## [Exercise instructions]
In the selected derivation, which property of the projection P_{T_k} is the source of the inequality that leads to (11)?

Denoting $z_k:={\overline{x}}_k-\tau F\left(y_k\right)$, we note that

$$\begin{array}{ccc}\hfill \parallel x_{k+1}{-u\parallel }^2& =& \parallel P_{T_k}\left(z_k\right){-u\parallel }^2\hfill \\ & =& \parallel P_{T_k}\left(z_k\right)-z_k+z_k{-u\parallel }^2\hfill \\ & =& \parallel P_{T_k}\left(z_k\right)-z_k{\parallel }^2+{\parallel z_k-u\parallel }^2+2\langle P_{T_k}\left(z_k\right)-z_k,z_k-u\rangle .\hfill \end{array}$$

(10)

Note that, it follows from the variational property of $P_{T_k}$ that

$$\begin{array}{ccc}\hfill 0& \ge & 2\langle z_k-P_{T_k}\left(z_k\right),u-P_{T_k}\left(z_k\right)\rangle \hfill \\ & =& 2\parallel z_k-P_{T_k}\left(z_k\right){\parallel }^2+2\langle P_{T_k}\left(z_k\right)-z_k,z_k-u\rangle ,\hfill \end{array}$$

and which yields that

$$\begin{array}{c}\hfill \parallel z_k-P_{T_k}\left(z_k\right){\parallel }^2+2\langle P_{T_k}\left(z_k\right)-z_k,z_k-u\rangle \le -{\parallel z_k-P_{T_k}\left(z_k\right)\parallel }^2.\end{array}$$

(11)

## [Collected material]
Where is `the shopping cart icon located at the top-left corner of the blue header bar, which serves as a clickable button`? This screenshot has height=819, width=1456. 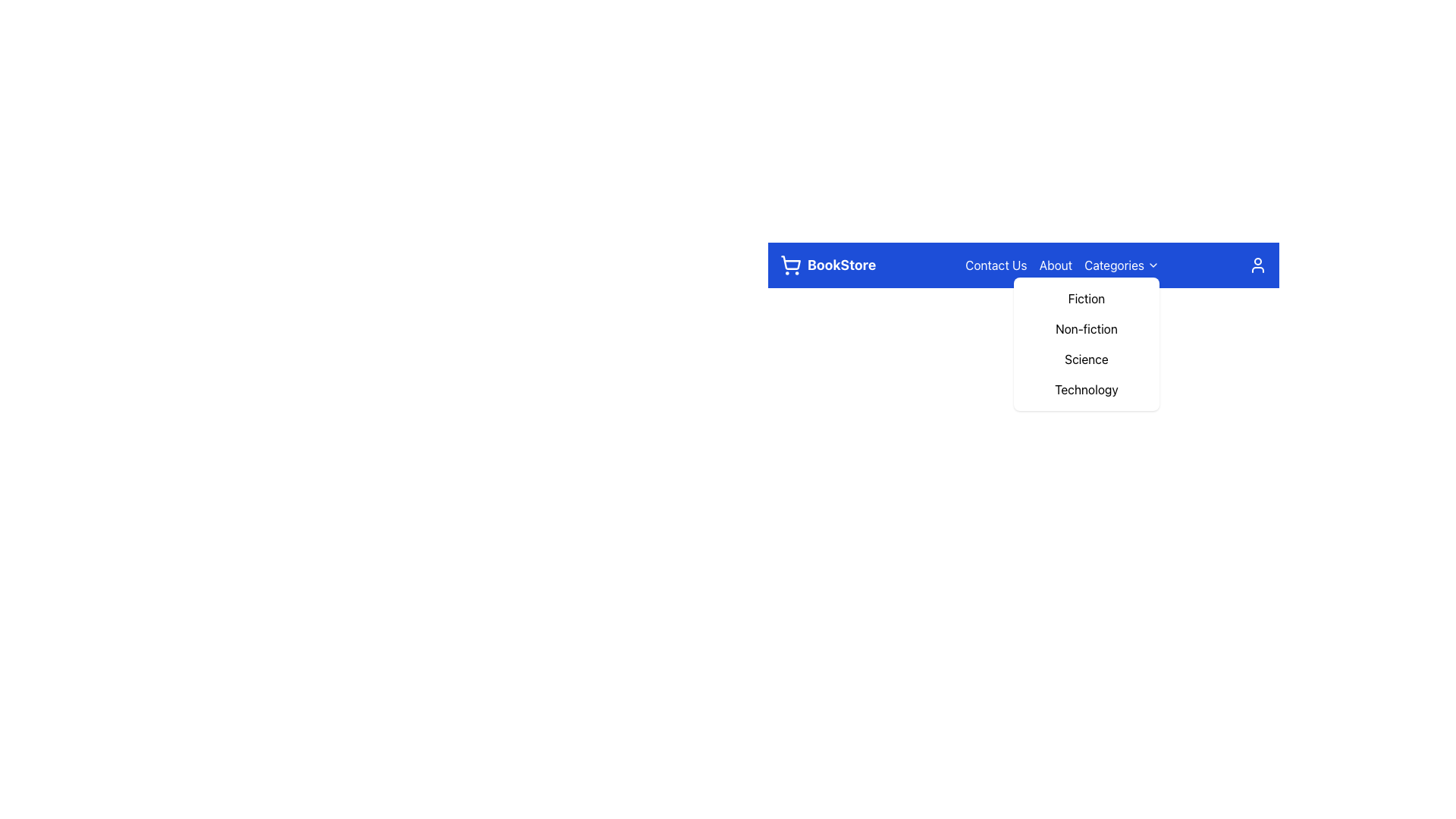
the shopping cart icon located at the top-left corner of the blue header bar, which serves as a clickable button is located at coordinates (789, 265).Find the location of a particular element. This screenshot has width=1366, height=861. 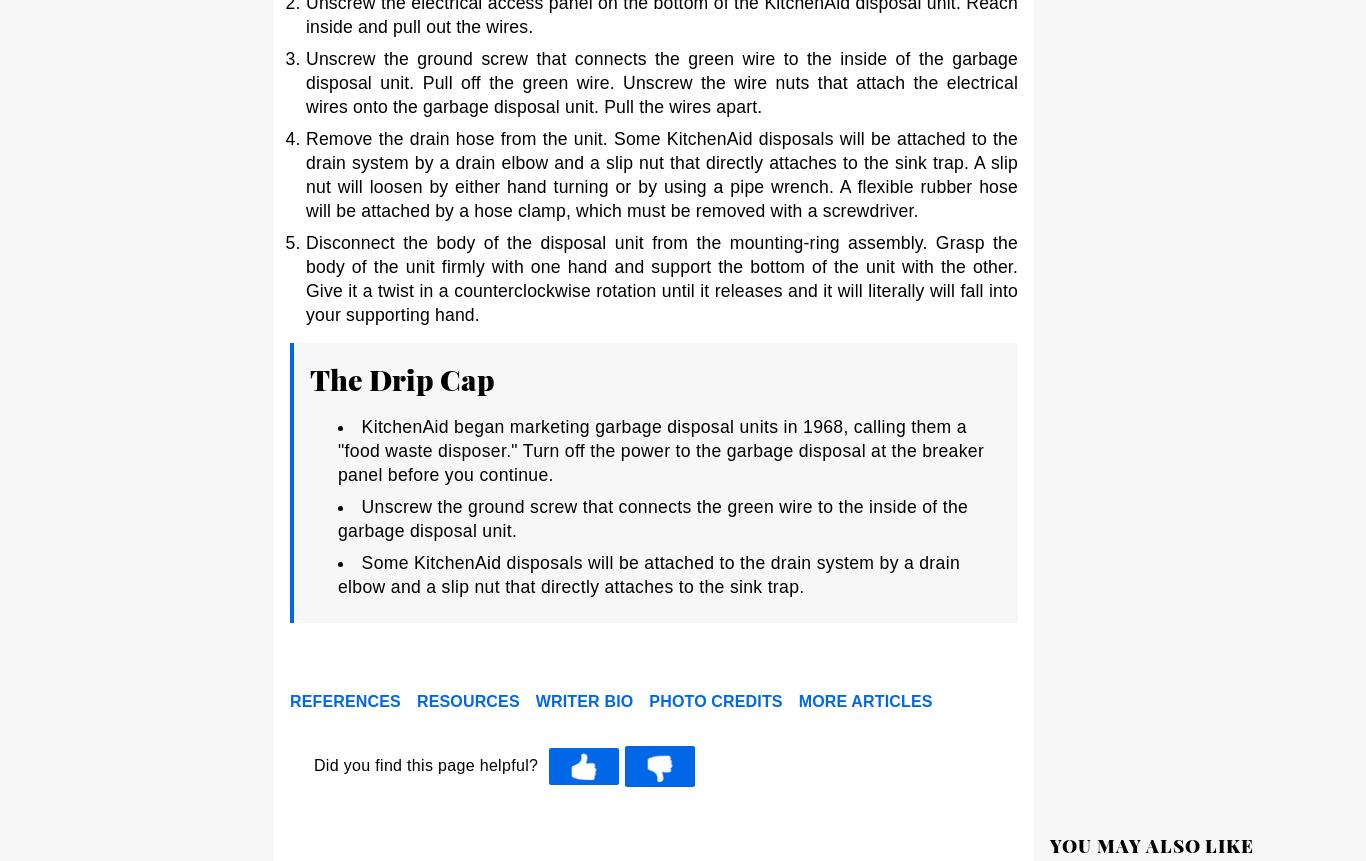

## [Full response]
The variational property of P_{T_k}.